**What you are asked to do:**
Copy out the data that follows exactly, leaving out no line.

-------------------------

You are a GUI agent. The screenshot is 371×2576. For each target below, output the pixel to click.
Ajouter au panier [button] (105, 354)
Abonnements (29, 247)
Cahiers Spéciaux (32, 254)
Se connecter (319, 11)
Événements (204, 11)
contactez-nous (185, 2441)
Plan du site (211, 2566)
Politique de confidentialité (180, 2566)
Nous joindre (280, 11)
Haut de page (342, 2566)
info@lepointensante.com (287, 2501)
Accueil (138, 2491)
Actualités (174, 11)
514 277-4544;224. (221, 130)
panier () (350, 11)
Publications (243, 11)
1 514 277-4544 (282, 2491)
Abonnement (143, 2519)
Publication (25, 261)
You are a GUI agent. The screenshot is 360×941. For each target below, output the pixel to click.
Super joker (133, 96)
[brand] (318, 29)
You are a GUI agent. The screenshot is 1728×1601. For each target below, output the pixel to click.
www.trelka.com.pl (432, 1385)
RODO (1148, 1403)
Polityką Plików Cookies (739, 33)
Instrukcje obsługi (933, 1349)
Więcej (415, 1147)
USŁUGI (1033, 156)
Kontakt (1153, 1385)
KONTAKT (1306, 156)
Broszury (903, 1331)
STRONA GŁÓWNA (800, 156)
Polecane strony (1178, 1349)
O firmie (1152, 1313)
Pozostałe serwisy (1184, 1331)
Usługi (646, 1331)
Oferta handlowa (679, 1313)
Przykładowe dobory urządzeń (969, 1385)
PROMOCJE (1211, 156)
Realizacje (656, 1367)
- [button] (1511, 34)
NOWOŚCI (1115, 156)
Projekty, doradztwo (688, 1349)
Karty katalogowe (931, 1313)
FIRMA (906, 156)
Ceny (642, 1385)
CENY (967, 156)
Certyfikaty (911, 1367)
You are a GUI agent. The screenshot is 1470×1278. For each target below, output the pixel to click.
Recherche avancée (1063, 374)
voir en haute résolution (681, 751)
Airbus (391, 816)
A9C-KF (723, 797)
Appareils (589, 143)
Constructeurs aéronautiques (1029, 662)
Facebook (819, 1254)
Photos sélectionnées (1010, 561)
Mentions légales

-------------------------

**Response to this task:**
You are a GUI agent. The screenshot is 371×2576. For each target below, output the pixel to click.
Ajouter au panier [button] (105, 354)
Abonnements (29, 247)
Cahiers Spéciaux (32, 254)
Se connecter (319, 11)
Événements (204, 11)
contactez-nous (185, 2441)
Plan du site (211, 2566)
Politique de confidentialité (180, 2566)
Nous joindre (280, 11)
Haut de page (342, 2566)
info@lepointensante.com (287, 2501)
Accueil (138, 2491)
Actualités (174, 11)
514 277-4544;224. (221, 130)
panier () (350, 11)
Publications (243, 11)
1 514 277-4544 (282, 2491)
Abonnement (143, 2519)
Publication (25, 261)
You are a GUI agent. The screenshot is 360×941. For each target below, output the pixel to click.
Super joker (133, 96)
[brand] (318, 29)
You are a GUI agent. The screenshot is 1728×1601. For each target below, output the pixel to click.
www.trelka.com.pl (432, 1385)
RODO (1148, 1403)
Polityką Plików Cookies (739, 33)
Instrukcje obsługi (933, 1349)
Więcej (415, 1147)
USŁUGI (1033, 156)
Kontakt (1153, 1385)
KONTAKT (1306, 156)
Broszury (903, 1331)
STRONA GŁÓWNA (800, 156)
Polecane strony (1178, 1349)
O firmie (1152, 1313)
Pozostałe serwisy (1184, 1331)
Usługi (646, 1331)
Oferta handlowa (679, 1313)
Przykładowe dobory urządzeń (969, 1385)
PROMOCJE (1211, 156)
Realizacje (656, 1367)
- [button] (1511, 34)
NOWOŚCI (1115, 156)
Projekty, doradztwo (688, 1349)
Karty katalogowe (931, 1313)
FIRMA (906, 156)
Ceny (642, 1385)
CENY (967, 156)
Certyfikaty (911, 1367)
You are a GUI agent. The screenshot is 1470×1278. For each target below, output the pixel to click.
Recherche avancée (1063, 374)
voir en haute résolution (681, 751)
Airbus (391, 816)
A9C-KF (723, 797)
Appareils (589, 143)
Constructeurs aéronautiques (1029, 662)
Facebook (819, 1254)
Photos sélectionnées (1010, 561)
Mentions légales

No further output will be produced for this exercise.